**What is expected**
Repeat every record below exactly, leaving out the pictures.

**Data under study**

* * * * *

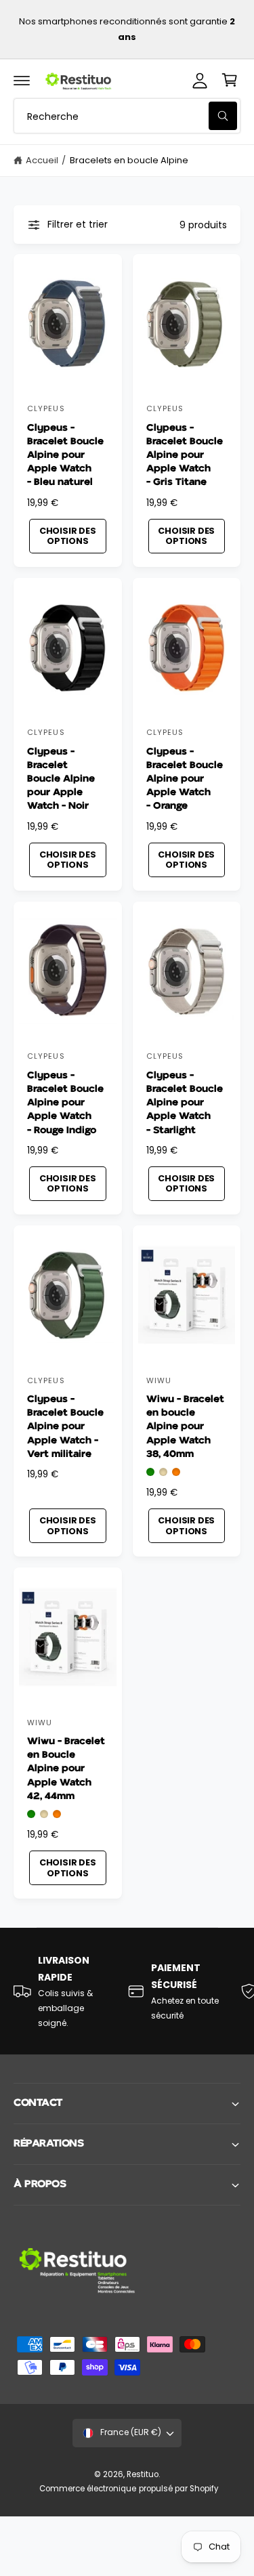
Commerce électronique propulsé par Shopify (128, 2488)
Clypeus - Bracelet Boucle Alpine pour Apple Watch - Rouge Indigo (65, 1102)
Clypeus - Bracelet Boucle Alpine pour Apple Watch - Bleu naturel (65, 455)
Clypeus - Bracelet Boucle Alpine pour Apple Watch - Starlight (184, 1102)
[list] (127, 1991)
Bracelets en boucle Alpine (129, 160)
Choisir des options (67, 536)
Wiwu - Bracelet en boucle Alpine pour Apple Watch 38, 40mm (185, 1426)
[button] (22, 80)
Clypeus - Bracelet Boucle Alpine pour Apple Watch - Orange (184, 778)
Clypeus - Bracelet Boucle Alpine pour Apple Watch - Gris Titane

* * * * *

**Solution**
Commerce électronique propulsé par Shopify (128, 2488)
Clypeus - Bracelet Boucle Alpine pour Apple Watch - Rouge Indigo (65, 1102)
Clypeus - Bracelet Boucle Alpine pour Apple Watch - Bleu naturel (65, 455)
Clypeus - Bracelet Boucle Alpine pour Apple Watch - Starlight (184, 1102)
[list] (127, 1991)
Bracelets en boucle Alpine (129, 160)
Choisir des options (67, 536)
Wiwu - Bracelet en boucle Alpine pour Apple Watch 38, 40mm (185, 1426)
[button] (22, 80)
Clypeus - Bracelet Boucle Alpine pour Apple Watch - Orange (184, 778)
Clypeus - Bracelet Boucle Alpine pour Apple Watch - Gris Titane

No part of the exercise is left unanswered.